The impact of climate change on the environment has become increasingly visible today with the rise of sea level and the increased severity of hurricanes and heatwaves. Scientists are predicting a significant rise in temperature over the next century, and a severe increase of climate change effects over time [1, 2]. According to the Fourth National Climate Assessment [3], the United States will face long-term impacts of climate change, including higher temperatures, longer frost-free seasons, increased rainfall rates and storm intensity. There is a crucial need for communities to enhance their preparedness and capacity to absorb disasters, tackling all these challenges. The availability of local-scale long-term projections of climate variables provides communities with better insights to monitor climate change and mitigate the subsequent impacts. Wind in particular is a crucial climate field to predict, playing a critical part during adverse events, and is a widely leveraged source of renewable energy.
General Circulation Models (GCMs) are numerical-based physical models that are able to simulate the physical processes and dynamics taking place in the atmosphere. Simulated data from GCMs can be obtained at the daily scale for future periods, usually up to year 2100. A GCM delivers important information and insights around the physical processes and dynamics governing our atmospheric climate system. GCM simulations are providing vital assessments of climate change impacts on various lifeline entities, including public health, critical infrastructure, as well as the ecosystem, among others. It is known, however, that these simulations fall short of adequately tackling the inter-disciplinary climate questions, particularly at the local regional scale. For instance, the spatial scales represented by the GCM may be too coarse with respect to what stakeholders require. Moreover, GCM simulations are considered to include biases relative to the data used in developing the model. It is deemed though that over time, these impediments of GCMs will be reduced with the advances in model formulation. However, it will be unlikely that such improved models will be able to address the different scales of interest.
Currently, the resolution of GCM simulations is limited to 100 km or more, due to computationally expensive processes employed within GCMs. However, regional climate can fluctuate significantly, even within one GCM grid cell. Local research organizations and practitioners are interested in analyzing such regional fluctuation, especially above certain areas, such as watersheds, small islands, etc. As such, the focus on downscaling climate projections grew significantly in the past decades, especially with the increasing visible impacts of climate change. Downscaled projections of various climate variables, such as wind speed, lead to a better analysis of local climate variability [4], and enable better local efforts for climate change mitigation as well as disaster risk management.
Downscaling of GCM outputs is performed using dynamical [5-7] or statistical approaches [8-10]. Dynamical downscaling approaches mimic the methodology of GCMs by extracting numeral equations to model the relationship between the climate variables, but at a finer scale. These approaches are computationally expensive and require expertise in the physical interactions between the climate variables. On the other hand, statistical downscaling approaches presume a statistical stationarity relationship between local observations (e.g., wind speed over a local station) and global large-scale GCM outputs (e.g., simulated wind speed at a coarse-scale) [11]. Moreover, statistical approaches assume that local small-scale climate patterns are mainly influenced by global large-scale climate patterns [12, 13]. Such approaches are mainly used for downscaling in the climate field, and often include machine learning-based regression techniques [14-16].
In this paper, we present a novel deep learning framework for statistical downscaling, specifically for forecasting the daily average wind speed at the station level using GCM simulations.
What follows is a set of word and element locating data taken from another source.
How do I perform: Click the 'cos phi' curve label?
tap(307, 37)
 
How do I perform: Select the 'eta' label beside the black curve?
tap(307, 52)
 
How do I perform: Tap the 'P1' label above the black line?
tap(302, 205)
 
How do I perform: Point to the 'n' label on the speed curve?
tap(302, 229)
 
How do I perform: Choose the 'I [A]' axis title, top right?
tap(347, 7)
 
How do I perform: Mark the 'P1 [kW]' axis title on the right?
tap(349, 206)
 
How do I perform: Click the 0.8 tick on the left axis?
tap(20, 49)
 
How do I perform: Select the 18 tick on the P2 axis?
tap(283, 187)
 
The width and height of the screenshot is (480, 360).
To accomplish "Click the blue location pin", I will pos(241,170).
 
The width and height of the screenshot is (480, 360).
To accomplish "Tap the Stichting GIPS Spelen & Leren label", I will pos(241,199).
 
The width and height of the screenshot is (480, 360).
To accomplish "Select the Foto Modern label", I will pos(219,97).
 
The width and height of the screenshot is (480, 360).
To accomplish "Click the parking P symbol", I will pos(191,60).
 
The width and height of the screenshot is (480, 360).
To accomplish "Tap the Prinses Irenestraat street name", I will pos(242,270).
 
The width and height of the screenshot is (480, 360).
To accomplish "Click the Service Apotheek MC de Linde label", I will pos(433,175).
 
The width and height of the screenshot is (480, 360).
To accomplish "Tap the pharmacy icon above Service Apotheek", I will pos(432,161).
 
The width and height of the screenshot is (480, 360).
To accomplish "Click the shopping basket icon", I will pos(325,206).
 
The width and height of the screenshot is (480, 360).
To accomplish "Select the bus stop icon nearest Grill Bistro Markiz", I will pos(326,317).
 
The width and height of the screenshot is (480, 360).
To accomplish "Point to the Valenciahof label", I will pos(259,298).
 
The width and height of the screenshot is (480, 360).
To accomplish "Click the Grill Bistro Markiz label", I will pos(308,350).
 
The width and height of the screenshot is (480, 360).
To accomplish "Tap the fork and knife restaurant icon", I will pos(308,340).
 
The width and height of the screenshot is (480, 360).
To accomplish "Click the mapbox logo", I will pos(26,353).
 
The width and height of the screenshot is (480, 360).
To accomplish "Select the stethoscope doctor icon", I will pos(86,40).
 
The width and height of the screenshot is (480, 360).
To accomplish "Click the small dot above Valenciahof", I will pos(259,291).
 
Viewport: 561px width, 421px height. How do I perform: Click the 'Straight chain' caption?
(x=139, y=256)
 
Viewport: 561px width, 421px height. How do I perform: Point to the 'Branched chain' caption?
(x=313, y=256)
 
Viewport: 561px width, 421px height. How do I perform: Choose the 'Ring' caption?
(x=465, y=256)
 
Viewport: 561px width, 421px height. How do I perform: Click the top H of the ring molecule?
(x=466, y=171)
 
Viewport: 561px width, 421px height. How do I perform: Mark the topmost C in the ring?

Our framework, named Wind Convolutional Neural Networks with Transformers, or WCT for short, consists multi-head convolutional neural networks (CNNs) prefixed to stacked transformers, and an uncertainty quantification [17, 18] component based on the Monte-Carlo dropout sampling approach [19-21]. We apply WCT to forecast daily wind speed over four stations in New Jersey and Pennsylvania, United States.
In [22], we introduced the downscaling daily wind speed problem. Here, we make new contributions and extend the work in [22] along five directions, listed below.
- We provide more background information related to GCMs, and the use of machine learning for statistical downscaling.
- We adopt GCM simulations as input to WCT instead of the NCEP dataset (which is a proxy of GCM simulations) used in [22].
- We leverage CNNs with attention to explicitly and better perform spatial feature embedding. Specifically, we adopt multi-head CNNs with self-attention here instead of the AIG component used in [22] and a stacked transformer with two transformer models here instead of the single transformer with one transformer model used in [22].
- We expand the comparative study to include more benchmarked methods and analyze the time and space complexities of WCT and the related machine learning (ML) methods.
- We report future projections of wind speed up to year 2100, which are absent in [22].
We organize the rest of this paper as follows. Section 2 presents background information and reviews some of the ML-based approaches for statistical downscaling. Section 3 formulates the wind downscaling problem as a multivariate time series forecasting problem, and describes the datasets used in our study. Section 4 details the WCT framework. Section 5 reports experimental results. Section 6 concludes the paper and points out some directions for future research.